======== Study material
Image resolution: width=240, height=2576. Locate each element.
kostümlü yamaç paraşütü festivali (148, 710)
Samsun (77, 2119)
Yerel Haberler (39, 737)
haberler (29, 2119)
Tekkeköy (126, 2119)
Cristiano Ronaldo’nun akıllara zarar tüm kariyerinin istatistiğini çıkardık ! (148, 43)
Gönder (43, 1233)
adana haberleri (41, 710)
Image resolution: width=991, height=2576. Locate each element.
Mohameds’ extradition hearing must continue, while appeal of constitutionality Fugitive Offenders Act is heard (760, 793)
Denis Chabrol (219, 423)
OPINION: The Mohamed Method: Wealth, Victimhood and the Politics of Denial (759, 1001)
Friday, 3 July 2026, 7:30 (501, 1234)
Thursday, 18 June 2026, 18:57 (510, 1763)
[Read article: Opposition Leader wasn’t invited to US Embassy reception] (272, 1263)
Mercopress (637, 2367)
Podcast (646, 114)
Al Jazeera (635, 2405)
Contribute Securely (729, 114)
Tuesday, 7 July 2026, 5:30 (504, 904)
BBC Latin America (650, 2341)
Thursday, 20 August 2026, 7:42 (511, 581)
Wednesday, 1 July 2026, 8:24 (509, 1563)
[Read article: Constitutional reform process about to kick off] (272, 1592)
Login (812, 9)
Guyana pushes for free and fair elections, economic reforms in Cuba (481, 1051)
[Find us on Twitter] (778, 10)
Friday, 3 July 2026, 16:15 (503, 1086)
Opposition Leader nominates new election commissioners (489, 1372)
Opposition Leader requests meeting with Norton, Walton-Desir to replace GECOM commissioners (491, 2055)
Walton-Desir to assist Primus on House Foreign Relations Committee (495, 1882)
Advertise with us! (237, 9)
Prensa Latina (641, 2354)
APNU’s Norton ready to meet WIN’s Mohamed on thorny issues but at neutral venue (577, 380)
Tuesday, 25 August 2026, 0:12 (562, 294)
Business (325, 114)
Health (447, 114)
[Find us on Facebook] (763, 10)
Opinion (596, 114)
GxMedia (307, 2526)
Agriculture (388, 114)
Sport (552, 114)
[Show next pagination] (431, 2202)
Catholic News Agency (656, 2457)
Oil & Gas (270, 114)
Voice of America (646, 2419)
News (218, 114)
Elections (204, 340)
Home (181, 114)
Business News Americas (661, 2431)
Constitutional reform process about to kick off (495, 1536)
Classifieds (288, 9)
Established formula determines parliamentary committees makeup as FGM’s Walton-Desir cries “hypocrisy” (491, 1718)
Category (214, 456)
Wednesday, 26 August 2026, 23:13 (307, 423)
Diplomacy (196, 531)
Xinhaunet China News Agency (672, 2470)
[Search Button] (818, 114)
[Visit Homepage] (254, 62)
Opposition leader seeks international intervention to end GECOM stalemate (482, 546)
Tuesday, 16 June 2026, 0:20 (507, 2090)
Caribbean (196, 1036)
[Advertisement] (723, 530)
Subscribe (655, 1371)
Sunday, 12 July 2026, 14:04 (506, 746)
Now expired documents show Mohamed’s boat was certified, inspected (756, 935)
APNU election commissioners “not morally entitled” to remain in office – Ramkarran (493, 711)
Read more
================
* Exercise goal *
Your reply should contain every entry, repeated exactly.

* Expected answer *
Image resolution: width=240, height=2576. Locate each element.
kostümlü yamaç paraşütü festivali (148, 710)
Samsun (77, 2119)
Yerel Haberler (39, 737)
haberler (29, 2119)
Tekkeköy (126, 2119)
Cristiano Ronaldo’nun akıllara zarar tüm kariyerinin istatistiğini çıkardık ! (148, 43)
Gönder (43, 1233)
adana haberleri (41, 710)
Image resolution: width=991, height=2576. Locate each element.
Mohameds’ extradition hearing must continue, while appeal of constitutionality Fugitive Offenders Act is heard (760, 793)
Denis Chabrol (219, 423)
OPINION: The Mohamed Method: Wealth, Victimhood and the Politics of Denial (759, 1001)
Friday, 3 July 2026, 7:30 (501, 1234)
Thursday, 18 June 2026, 18:57 (510, 1763)
[Read article: Opposition Leader wasn’t invited to US Embassy reception] (272, 1263)
Mercopress (637, 2367)
Podcast (646, 114)
Al Jazeera (635, 2405)
Contribute Securely (729, 114)
Tuesday, 7 July 2026, 5:30 (504, 904)
BBC Latin America (650, 2341)
Thursday, 20 August 2026, 7:42 (511, 581)
Wednesday, 1 July 2026, 8:24 (509, 1563)
[Read article: Constitutional reform process about to kick off] (272, 1592)
Login (812, 9)
Guyana pushes for free and fair elections, economic reforms in Cuba (481, 1051)
[Find us on Twitter] (778, 10)
Friday, 3 July 2026, 16:15 (503, 1086)
Opposition Leader nominates new election commissioners (489, 1372)
Opposition Leader requests meeting with Norton, Walton-Desir to replace GECOM commissioners (491, 2055)
Walton-Desir to assist Primus on House Foreign Relations Committee (495, 1882)
Advertise with us! (237, 9)
Prensa Latina (641, 2354)
APNU’s Norton ready to meet WIN’s Mohamed on thorny issues but at neutral venue (577, 380)
Tuesday, 25 August 2026, 0:12 (562, 294)
Business (325, 114)
Health (447, 114)
[Find us on Facebook] (763, 10)
Opinion (596, 114)
GxMedia (307, 2526)
Agriculture (388, 114)
Sport (552, 114)
[Show next pagination] (431, 2202)
Catholic News Agency (656, 2457)
Oil & Gas (270, 114)
Voice of America (646, 2419)
News (218, 114)
Elections (204, 340)
Home (181, 114)
Business News Americas (661, 2431)
Constitutional reform process about to kick off (495, 1536)
Classifieds (288, 9)
Established formula determines parliamentary committees makeup as FGM’s Walton-Desir cries “hypocrisy” (491, 1718)
Category (214, 456)
Wednesday, 26 August 2026, 23:13 (307, 423)
Diplomacy (196, 531)
Xinhaunet China News Agency (672, 2470)
[Search Button] (818, 114)
[Visit Homepage] (254, 62)
Opposition leader seeks international intervention to end GECOM stalemate (482, 546)
Tuesday, 16 June 2026, 0:20 (507, 2090)
Caribbean (196, 1036)
[Advertisement] (723, 530)
Subscribe (655, 1371)
Sunday, 12 July 2026, 14:04 (506, 746)
Now expired documents show Mohamed’s boat was certified, inspected (756, 935)
APNU election commissioners “not morally entitled” to remain in office – Ramkarran (493, 711)
Read more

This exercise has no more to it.